Nesse sentido, e para que mais alunos possam usufruir de experiências que, muitas vezes, se pensam que são apenas destinadas a alunos universitários, os dois projetos em vigor foram apresentados à comunidade escolar, assim como os resultados das últimas mobilidades, no auditório da escola.

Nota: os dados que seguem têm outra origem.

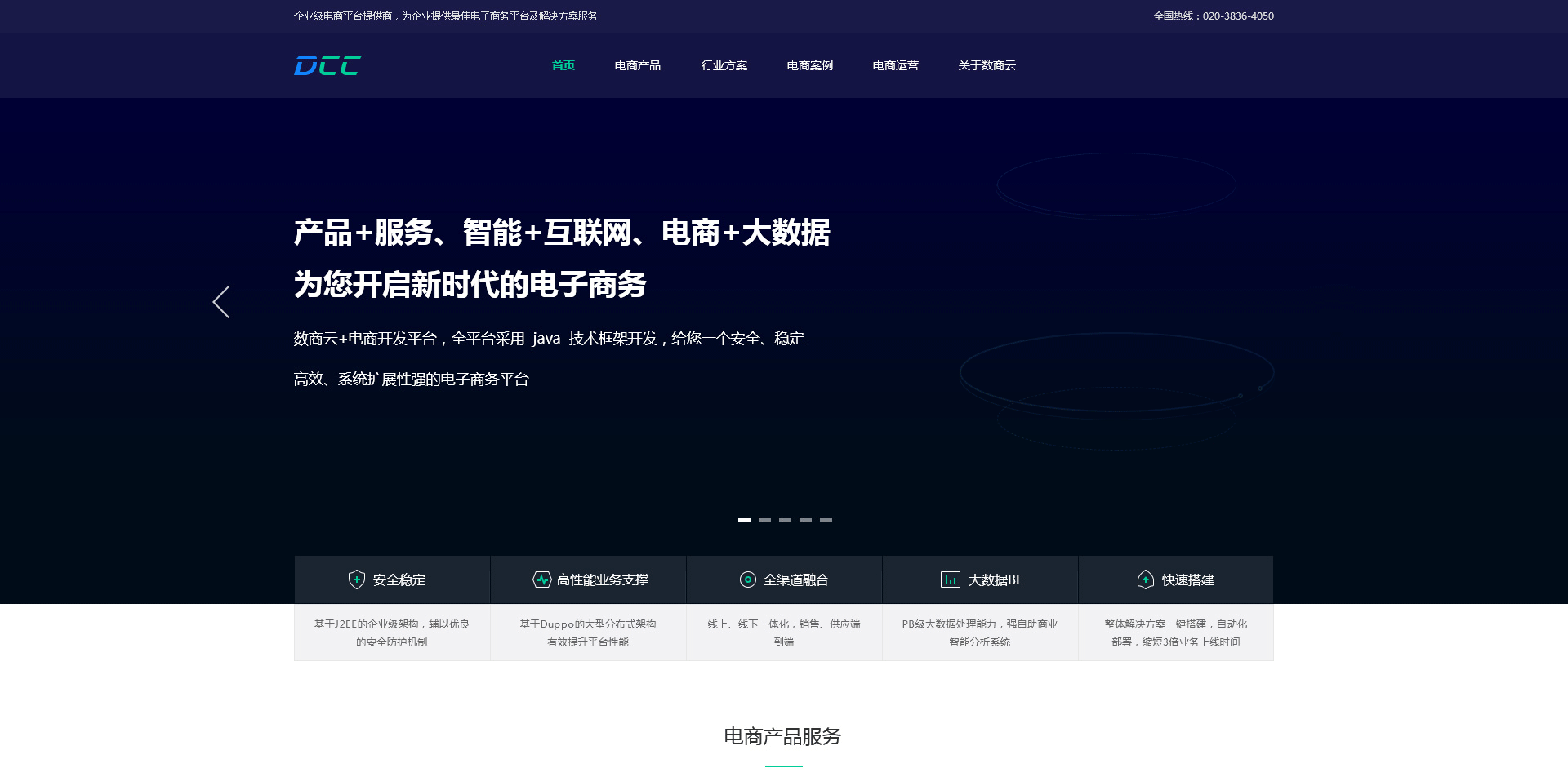Screen dimensions: 1568x777
Task: Click the target icon beside 全渠道融合
Action: pos(747,579)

Um destes dos projetos, Objectivet, destinado aos cursos profissionais, explica a coordenadora de Erasmus na escola, a professora Elsa Nascimento, permite que até 50 alunos, de Turismo e Agropecuária, durante dois anos – “que entretanto foram estendidos, devido à pandemia”, possam efetuar estágios, em Itália e na Irlanda. “Os alunos que já tivemos a estagiar, em junho, tiveram em Salerno e foram, essencialmente, do curso de Turismo, apesar do nosso projeto estar direcionado para alunos que possam abrangidos pela área de Agroturismo”, adianta a professora.

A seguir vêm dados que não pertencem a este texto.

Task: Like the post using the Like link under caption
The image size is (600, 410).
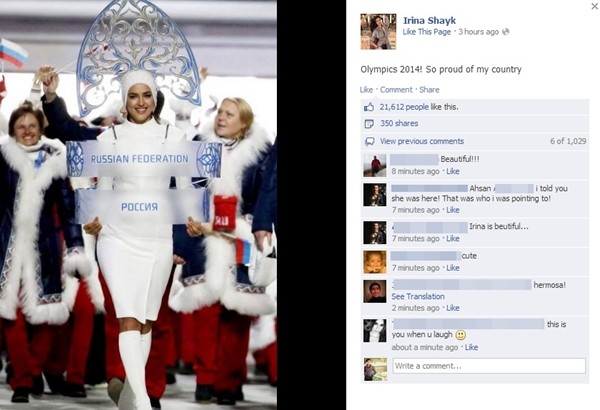Action: point(366,90)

Os estágios realizaram-se de acordo com as atividades que os alunos pretenderam realizar, dentro das dinâmicas do curso, em hosteis, em agências de viagens e em restaurantes, mas “num contexto completamente diferente”, numa cidade “de grande dimensão”. Depois da experiência, garante Elsa Nascimento, estes estudantes terão oportunidade de a “transportar” para um contexto local, “em termos de maior competência”.
Os alunos que já passaram por esta experiência foram hoje desafiados a, junto dos colegas, relatar aquilo que viveram, em Salerno, incentivando-os, dessa forma, a abraçar esta oportunidade.
Beatriz Ferreira foi uma das alunas que, este ano, no início do verão, estagiou em Salerno, num hostel. Descreve a experiência como “desafiadora”, mas também como mais um estímulo para dar seguimento à sua formação na área do turismo, ao nível do Ensino Superior. Mais que colocar em prática aquilo que aprende nas aulas, Beatriz revela que teve oportunidade de aprender “coisas novas”, como é o caso do italiano. Esta aluna conta ainda que teve total apoio da família para “embarcar” nesta aventura, por mais que, a meio, confesse, as saudades de casa já apertavam.

Já Inês Marcelo esteve a estagiar numa agência de viagens. Conta que a experiência foi “muito enriquecedora”, tendo tido oportunidade de aplicar, na prática, tudo aquilo que foi aprendendo nas aulas. “Vim de lá diferente, até porque uma coisa é estar sentada, numa sala de aula, a aprender a teoria, outra coisa é passar totalmente para a prática”, explica. Mais que isso, e sem os professores por perto, esta experiência “obrigou-a” a crescer um pouco. Um mês inteiro, fora e longe de casa e da família, diz ainda, foi “desafiador”.
Também Margarida Pimenta, que estagiou, juntamente com Inês, numa agência de viagens, garante que a experiência, em Itália, foi “única”, apesar das dificuldades iniciais com a língua. “Foi uma experiência motivadora, em que aprendi a estar num país diferente, sem a minha família, sozinha, com os meus colegas”, comenta, assegurando que, tendo sido esta a maior dificuldade, acabou por ser também “libertador”.
Também, no decorrer da sessão, foi apresentado aos alunos da Secundária de Elvas, o projeto de Erasmus + H2OMap, em que se promovem, não estágios, mas sim mobilidades, dedicadas à aprendizagem nas áreas das ciências, tecnologia, matemática e engenharia, tendo o património hidráulico como principal foco, com a construção de mapas digitais.
Este projeto envolve o Agrupamento de Escolas nº3 de Elvas, bem como o Agrupamento de Campo Maior, assim como escolas de Castellón de la Plana, em Espanha, e Pavia, em Itália. Estão ainda envolvidas neste projeto três universidades: duas espanholas e uma italiana.